Even if you're liberal about fixing known bugs, and you're conservative about installing unneeded software, problems will occur. Many of these problems will be detected and reported by your users before you know anything is wrong. Tracking down those reported problems is as much an art as a science.
The art of troubleshooting is your intuition about the state of your server and the network, and your insight into the accuracy of the user's problem report. I don't say this to demean the intelligence of the user reporting the problem because I'm as guilty of providing inaccurate trouble reports as the next guy. When under stress, I have completely misunderstood very clear instructions and have reported a problem when the only real problem was my lack of time to carefully read the instructions. Thus, you cannot assume too much from the trouble report, and you need to be methodical in applying your own knowledge to the problem. Here are some suggestions:
• Duplicate the problem yourself and then have the user duplicate the problem while you walk him through it. This often eliminates problems that spring from user confusion.

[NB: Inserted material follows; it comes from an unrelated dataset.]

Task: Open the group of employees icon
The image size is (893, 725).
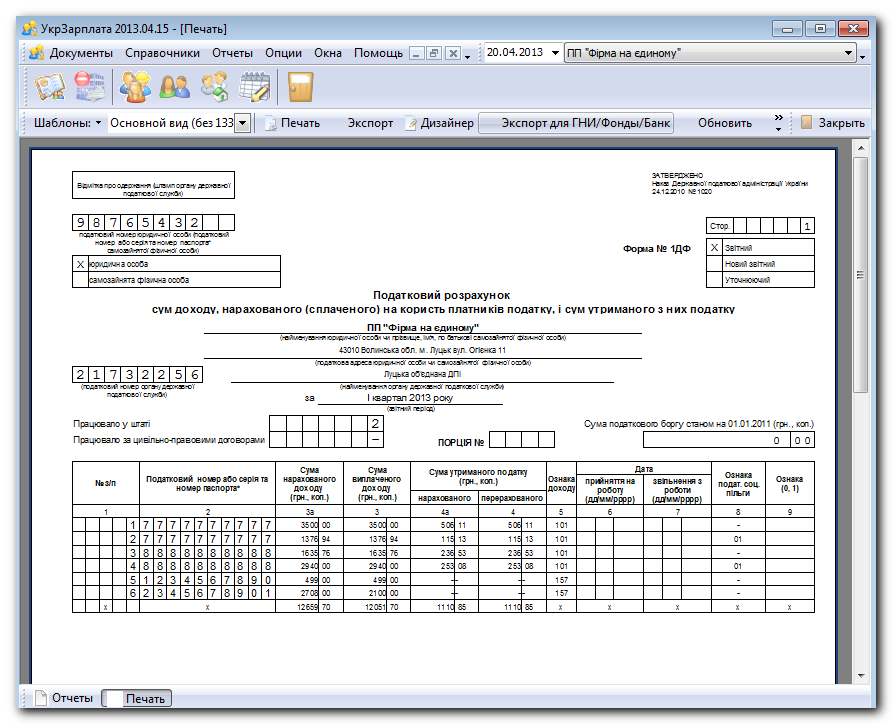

• Avoid oversimplification. The problem is not always a confused user. In a networked server, the problem can occur in any part of the network hardware or software, from your system to the remote system.

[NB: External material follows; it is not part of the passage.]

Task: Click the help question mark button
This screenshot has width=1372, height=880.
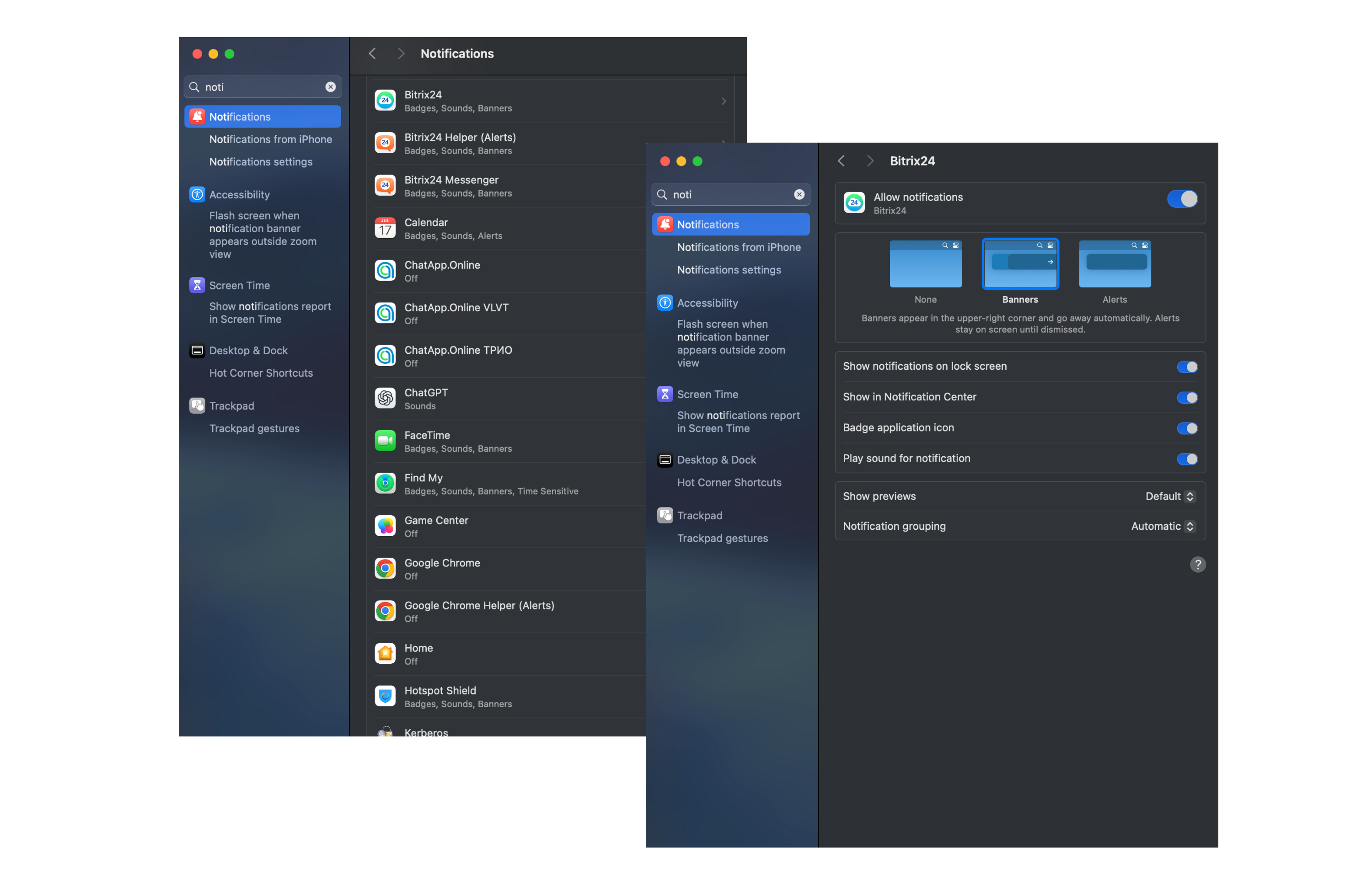Action: pos(1198,565)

• Divide a complex problem into pieces and test the individual pieces to isolate the problem.
The science of troubleshooting is your knowledge of how your server and the network operate, and the tools that are available to conduct empirical tests of the server and the network. Your knowledge helps you focus on the proper area for testing, and helps you select the proper tools for testing that area. Here are some guidelines to help you make those decisions:
• If the problem occurs on outbound connections, it is probably unrelated to any of the network daemons running on your server. Use ifconfig to check the configur-ation of the network interface, ping to test the basic connectivity, and traceroute to test the route to the remote server. Talk with the administrator of the remote server to ensure that they are offering the service requested by the user and that it is properly configured.

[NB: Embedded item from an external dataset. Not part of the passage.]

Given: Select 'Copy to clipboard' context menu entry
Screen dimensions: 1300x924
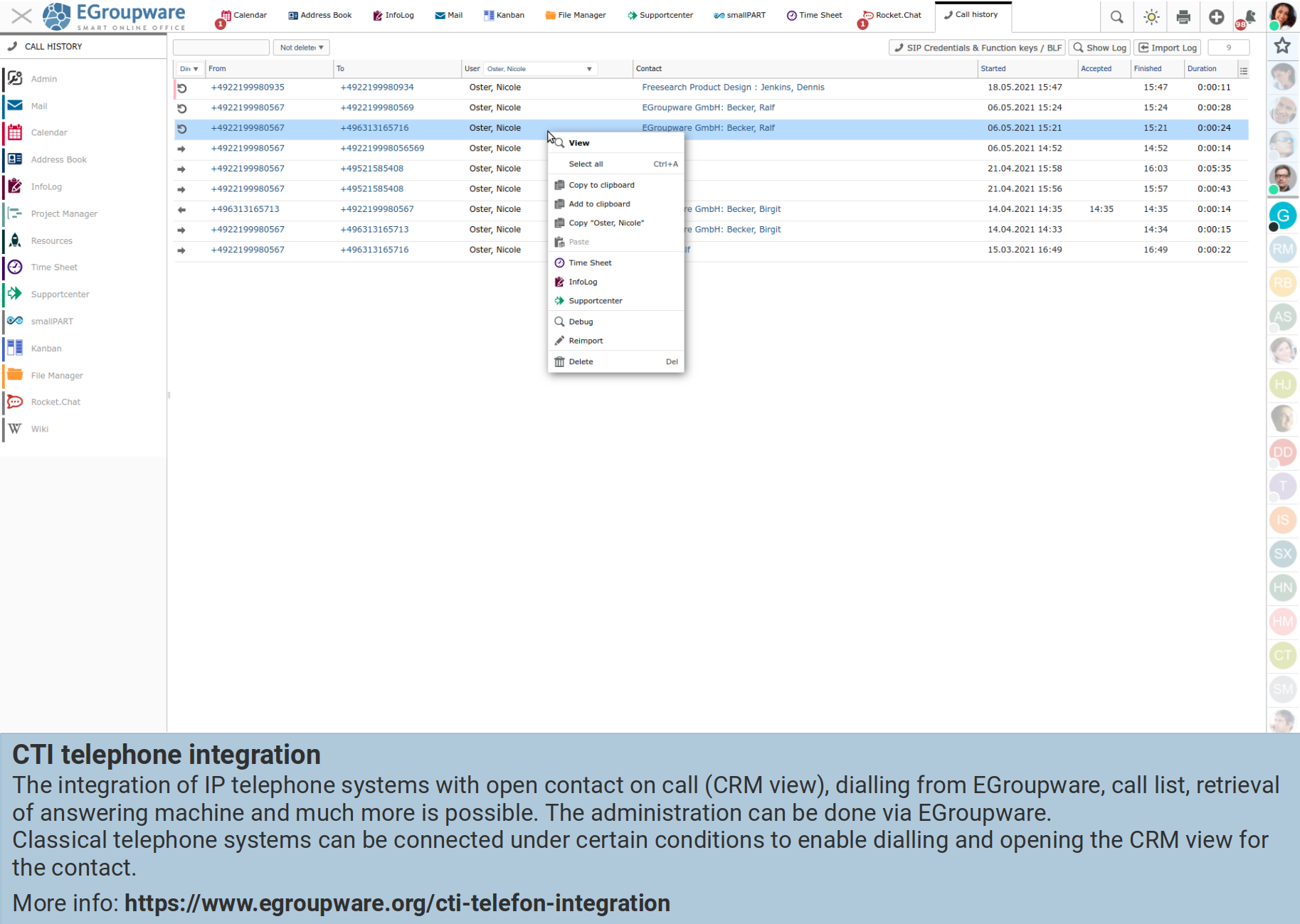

• If the problem occurs on inbound connections, make sure that your system is running the required daemon. Connect to the daemon from the local host to make sure that it is running. If the daemon is running, ensure that it is properly configured. Check to make sure that the remote system is allowed access to the server by the enterprise firewall and by host-based access controls.
• If the problem occurs on only one client, concentrate on testing that client. If the problem happens for many clients, concentrate on the network and the server.